(Saved entries)
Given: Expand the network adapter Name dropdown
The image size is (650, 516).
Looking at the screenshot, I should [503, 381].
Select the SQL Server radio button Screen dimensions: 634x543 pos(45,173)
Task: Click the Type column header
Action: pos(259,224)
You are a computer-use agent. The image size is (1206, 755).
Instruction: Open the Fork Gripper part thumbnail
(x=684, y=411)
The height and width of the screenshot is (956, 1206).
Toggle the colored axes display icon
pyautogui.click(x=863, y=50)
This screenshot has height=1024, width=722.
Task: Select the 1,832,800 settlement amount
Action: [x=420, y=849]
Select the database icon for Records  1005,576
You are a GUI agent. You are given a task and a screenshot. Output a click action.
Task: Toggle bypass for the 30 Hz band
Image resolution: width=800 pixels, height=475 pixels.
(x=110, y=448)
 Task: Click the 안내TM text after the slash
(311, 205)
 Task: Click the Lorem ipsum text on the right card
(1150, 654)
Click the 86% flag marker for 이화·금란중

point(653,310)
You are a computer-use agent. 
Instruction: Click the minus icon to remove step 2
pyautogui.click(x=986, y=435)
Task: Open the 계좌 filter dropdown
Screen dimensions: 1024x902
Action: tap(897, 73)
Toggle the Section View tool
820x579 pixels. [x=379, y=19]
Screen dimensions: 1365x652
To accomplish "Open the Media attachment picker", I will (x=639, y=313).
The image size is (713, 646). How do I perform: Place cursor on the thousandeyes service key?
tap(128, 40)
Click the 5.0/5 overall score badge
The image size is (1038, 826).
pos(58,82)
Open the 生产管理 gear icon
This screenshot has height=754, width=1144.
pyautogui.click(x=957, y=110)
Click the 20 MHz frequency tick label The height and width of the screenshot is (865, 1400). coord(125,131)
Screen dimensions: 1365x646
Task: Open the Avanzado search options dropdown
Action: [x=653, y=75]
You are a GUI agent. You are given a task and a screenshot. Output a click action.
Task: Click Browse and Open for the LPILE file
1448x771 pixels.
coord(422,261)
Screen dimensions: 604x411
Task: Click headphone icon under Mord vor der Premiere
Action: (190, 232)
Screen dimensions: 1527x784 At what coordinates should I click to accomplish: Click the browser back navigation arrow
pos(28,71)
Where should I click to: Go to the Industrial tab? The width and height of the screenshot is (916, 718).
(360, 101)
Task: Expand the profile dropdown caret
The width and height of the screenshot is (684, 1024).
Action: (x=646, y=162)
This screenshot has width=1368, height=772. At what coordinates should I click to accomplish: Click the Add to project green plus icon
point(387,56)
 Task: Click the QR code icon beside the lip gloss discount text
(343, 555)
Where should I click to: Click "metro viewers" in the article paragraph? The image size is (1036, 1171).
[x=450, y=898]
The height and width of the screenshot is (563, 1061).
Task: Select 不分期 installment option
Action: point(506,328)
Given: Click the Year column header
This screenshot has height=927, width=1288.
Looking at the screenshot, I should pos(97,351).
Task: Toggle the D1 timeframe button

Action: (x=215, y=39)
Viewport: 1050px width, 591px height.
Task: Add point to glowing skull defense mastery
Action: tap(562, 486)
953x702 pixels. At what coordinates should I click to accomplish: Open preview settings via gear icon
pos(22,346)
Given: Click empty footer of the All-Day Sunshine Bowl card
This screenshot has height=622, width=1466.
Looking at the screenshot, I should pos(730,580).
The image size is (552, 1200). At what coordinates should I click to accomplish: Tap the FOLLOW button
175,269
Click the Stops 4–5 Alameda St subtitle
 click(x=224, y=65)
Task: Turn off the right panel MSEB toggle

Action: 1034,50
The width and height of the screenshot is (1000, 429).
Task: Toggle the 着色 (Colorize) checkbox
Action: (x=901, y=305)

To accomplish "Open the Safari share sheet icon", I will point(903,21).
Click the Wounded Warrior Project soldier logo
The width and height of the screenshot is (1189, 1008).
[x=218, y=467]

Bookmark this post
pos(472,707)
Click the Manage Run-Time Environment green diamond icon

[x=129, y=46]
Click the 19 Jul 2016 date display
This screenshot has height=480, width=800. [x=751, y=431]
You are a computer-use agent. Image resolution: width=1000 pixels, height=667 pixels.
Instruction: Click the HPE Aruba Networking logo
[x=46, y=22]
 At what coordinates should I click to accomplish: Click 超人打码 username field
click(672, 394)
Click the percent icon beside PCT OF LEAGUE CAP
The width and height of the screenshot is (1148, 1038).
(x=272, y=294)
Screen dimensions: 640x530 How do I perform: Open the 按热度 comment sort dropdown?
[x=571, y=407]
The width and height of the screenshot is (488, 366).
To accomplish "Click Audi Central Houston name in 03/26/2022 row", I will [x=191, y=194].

• _PROBLEM REQUIREMENTS_
Repeat word for word from the line holding "Click the Stops 4–5 Alameda St subtitle" down to the last line above, including both.

• _FINISHED TASK_
Click the Stops 4–5 Alameda St subtitle
 click(x=224, y=65)
Task: Turn off the right panel MSEB toggle

Action: 1034,50
The width and height of the screenshot is (1000, 429).
Task: Toggle the 着色 (Colorize) checkbox
Action: (x=901, y=305)

To accomplish "Open the Safari share sheet icon", I will point(903,21).
Click the Wounded Warrior Project soldier logo
The width and height of the screenshot is (1189, 1008).
[x=218, y=467]

Bookmark this post
pos(472,707)
Click the Manage Run-Time Environment green diamond icon

[x=129, y=46]
Click the 19 Jul 2016 date display
This screenshot has height=480, width=800. [x=751, y=431]
You are a computer-use agent. Image resolution: width=1000 pixels, height=667 pixels.
Instruction: Click the HPE Aruba Networking logo
[x=46, y=22]
 At what coordinates should I click to accomplish: Click 超人打码 username field
click(672, 394)
Click the percent icon beside PCT OF LEAGUE CAP
The width and height of the screenshot is (1148, 1038).
(x=272, y=294)
Screen dimensions: 640x530 How do I perform: Open the 按热度 comment sort dropdown?
[x=571, y=407]
The width and height of the screenshot is (488, 366).
To accomplish "Click Audi Central Houston name in 03/26/2022 row", I will [x=191, y=194].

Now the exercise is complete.